In part this is down to the rise of flexible office space, such as co-working and serviced offices, which (thanks to the unyielding traditional structure of the market) have taken a bigger share of London’s office market than in other European cities. Increasingly, though, the mid market is demanding more from landlords as well. British Land has Storey, its fully managed office brand, while Land Securities plans to triple the size of its flexible offering Myo this year.

Great Portland Estates wants at least a quarter of its portfolio to be flexible, with smaller offices let on shorter leases of perhaps three to seven years with fit-out and a full range of building services generally provided by the landlord. “The real-estate industry is beginning to offer up some of the benefits of outsourcing and technology to make customers’ lives easier,” said GPE boss Toby Courtauld.

This, frankly, makes for harder work and higher cost for a sector that could previously largely ignore tenants once they’d signed on the dotted line. Office valuations and financing, which have always been underpinned by long, predictable leases, must adjust for greater risk. But the sector has so far managed to extract a price for increased flexibility and services, helping to support market rents overall.

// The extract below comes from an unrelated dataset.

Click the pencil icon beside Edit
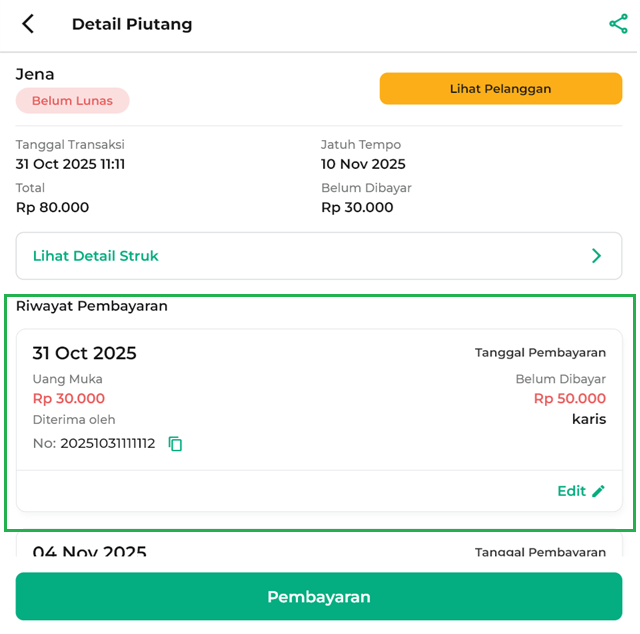This screenshot has width=640, height=634. click(599, 491)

This demand for flexibility could start to seep into the prime part of the market, with blue-chip occupiers choosing to supplement core space with flexible alternatives. Occupiers are less willing to pay for “just-in-case” space, especially having been lumbered with excess in the past. Landlords report interest from existing, traditional occupiers for overspill or occasional space in flexible offices designed with smaller companies in mind.